QUOTED PASSAGE:
——————————
Florida Music Education Association
- Abbreviation: FMEA
- Formation: 1944; 82 years ago
- Type: 501(c)(3) organization
- Tax ID no.: EIN 590791022
- Legal status: Active
- Purpose: Music education in Florida
- Headquarters: Tallahassee, Florida
- President: Harry "Skip" Pardee, Ed.D.
- Executive Director: Kathleen D. Sanz
- Affiliations: NAfME
- Website: fmea.org
- Formerly called: Florida Music Educators Association

= Florida Music Education Association =

American music education organization

The Florida Music Education Association (FMEA) is a non-profit umbrella association of music education groups in Florida that sets standards for the state in music education, provides continuing education and training opportunities to music educators in the state. FMEA is a federated state unit of the National Association for Music Education. FMEA was founded in 1944 during a three way clinic between the Florida Vocal Association, the Florida Orchestra Association, and the Florida Bandmasters Association.
——————————
PROBLEM A:
According to the FMEA profile, during what event was the association founded?
PROBLEM B:
Does the FMEA profile support each statement? (i) The association's headquarters are in Tallahassee. (ii) The association was formerly called the Florida Music Teachers Association. (iii) Kathleen D. Sanz is the association's president. Answer yes or no for each, and quote the deciding words.
——————————
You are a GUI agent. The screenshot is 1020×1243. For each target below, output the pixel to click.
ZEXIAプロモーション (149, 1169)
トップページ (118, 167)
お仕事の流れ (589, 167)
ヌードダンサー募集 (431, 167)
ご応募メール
——————————
EXERCISE RESPONSE A:
A three way clinic between the Florida Vocal Association, the Florida Orchestra Association, and the Florida Bandmasters Association.

EXERCISE RESPONSE B:
(i) Yes: "Headquarters: Tallahassee, Florida"
(ii) No: "Formerly called: Florida Music Educators Association"
(iii) No: "Executive Director: Kathleen D. Sanz"